If we continue burning coal and oil the way we do today and regret our inaction later, the amounts of greenhouse gas we would need to take out of the atmosphere in order to stabilize the climate would be too huge to manage.
Planting more trees won’t roll back climate change
One way of mitigating the adverse effects of man-made climate change is to plant trees. The more trees there are, the more CO2 they absorb from the atmosphere, thereby alleviating the greenhouse effect because plants build their roots, stems and leaves from the CO2 they suck out of the air.
Here’s the thing, though: it’s not a cure-all option.
Why? Because to offset the massive amounts of carbon dioxide that we’ve been pumping into the atmosphere, we would need to plant so many trees that there would be little space left for anything else on land around the planet, according to scientists at the Potsdam Institute for Climate Impact Research in Germany.
The scientists have calculated that the size of the required plantations would be so vast that they would have to take the place of natural ecosystems worldwide. “In this scenario, they would replace natural ecosystems on fertile land the size of more than one third of all forests we have today on our planet,” the scientists explain. Either that, or we would lose most of our crops because “more than a quarter of land used for agriculture at present would have to be converted into biomass plantations – putting at risk global food security.”
Needless to say, neither option is feasible. What we can do, however, is grow biomass “in well-selected places with increased irrigation or fertilization” so as to keep the increase in global temperatures under 2 degrees Celsius, a threshold widely regarded as manageable. But to do so, we will also rein in our CO2 emissions globally.
“If we continue burning coal and oil the way we do today and regret our inaction later, the amounts of greenhouse gas we would need to take out of the atmosphere in order to stabilize the climate would be too huge to manage,” said Lena Boysen, the lead-author of a new study published in Earth’s Future, a journal of the American Geophysical Union.
“Even if we were able to use productive plants such as poplar trees or switchgrass and store 50 percent of the carbon contained in their biomass,” she added, “in the business-as-usual scenario of continued, unconstrained fossil fuel use the sheer size of the plantations for staying at or below 2°C of warming would cause devastating environmental consequences.”

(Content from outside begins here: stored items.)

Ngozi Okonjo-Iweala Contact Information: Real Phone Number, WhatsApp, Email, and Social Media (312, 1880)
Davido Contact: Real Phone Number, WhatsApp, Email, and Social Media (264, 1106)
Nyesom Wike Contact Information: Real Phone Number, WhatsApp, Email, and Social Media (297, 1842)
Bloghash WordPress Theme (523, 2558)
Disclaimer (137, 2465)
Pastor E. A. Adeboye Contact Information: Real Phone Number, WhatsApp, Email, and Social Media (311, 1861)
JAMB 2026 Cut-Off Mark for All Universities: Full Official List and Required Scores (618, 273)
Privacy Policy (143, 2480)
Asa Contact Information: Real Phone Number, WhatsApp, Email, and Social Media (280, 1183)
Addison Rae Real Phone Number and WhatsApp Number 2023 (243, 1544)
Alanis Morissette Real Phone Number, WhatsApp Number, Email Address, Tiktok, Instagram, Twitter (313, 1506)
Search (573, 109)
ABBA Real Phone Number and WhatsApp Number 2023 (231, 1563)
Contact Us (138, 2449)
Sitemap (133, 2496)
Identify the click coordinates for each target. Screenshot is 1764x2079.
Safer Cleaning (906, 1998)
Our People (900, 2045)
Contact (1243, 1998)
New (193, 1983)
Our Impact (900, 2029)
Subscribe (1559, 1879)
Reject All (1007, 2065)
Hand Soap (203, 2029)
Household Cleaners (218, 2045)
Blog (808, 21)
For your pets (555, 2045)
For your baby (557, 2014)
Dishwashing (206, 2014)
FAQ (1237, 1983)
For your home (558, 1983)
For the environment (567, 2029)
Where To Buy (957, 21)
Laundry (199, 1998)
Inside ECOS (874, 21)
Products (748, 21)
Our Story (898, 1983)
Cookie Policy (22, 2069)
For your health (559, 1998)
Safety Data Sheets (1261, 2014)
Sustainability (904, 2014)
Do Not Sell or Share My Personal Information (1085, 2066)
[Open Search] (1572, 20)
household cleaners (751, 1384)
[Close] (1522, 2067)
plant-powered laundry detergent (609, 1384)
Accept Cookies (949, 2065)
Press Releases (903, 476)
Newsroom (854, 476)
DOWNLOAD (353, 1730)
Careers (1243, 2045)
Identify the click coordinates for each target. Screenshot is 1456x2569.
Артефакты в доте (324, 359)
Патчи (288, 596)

In other words, we have to reduce our CO2 emissions in line with the Paris Climate Agreement, rather than hope that we can solve the problem of excessive atmospheric CO2 by creating vast biomass plantations later on, as it has been suggested. “Our work shows that carbon removal via the biosphere cannot be used as a late-regret option to tackle climate change,” says Tim Lenton of the University of Exeter, in the UK, who was a co-author of the study. “Instead we have to act now using all possible measures instead of waiting for first-best solutions.”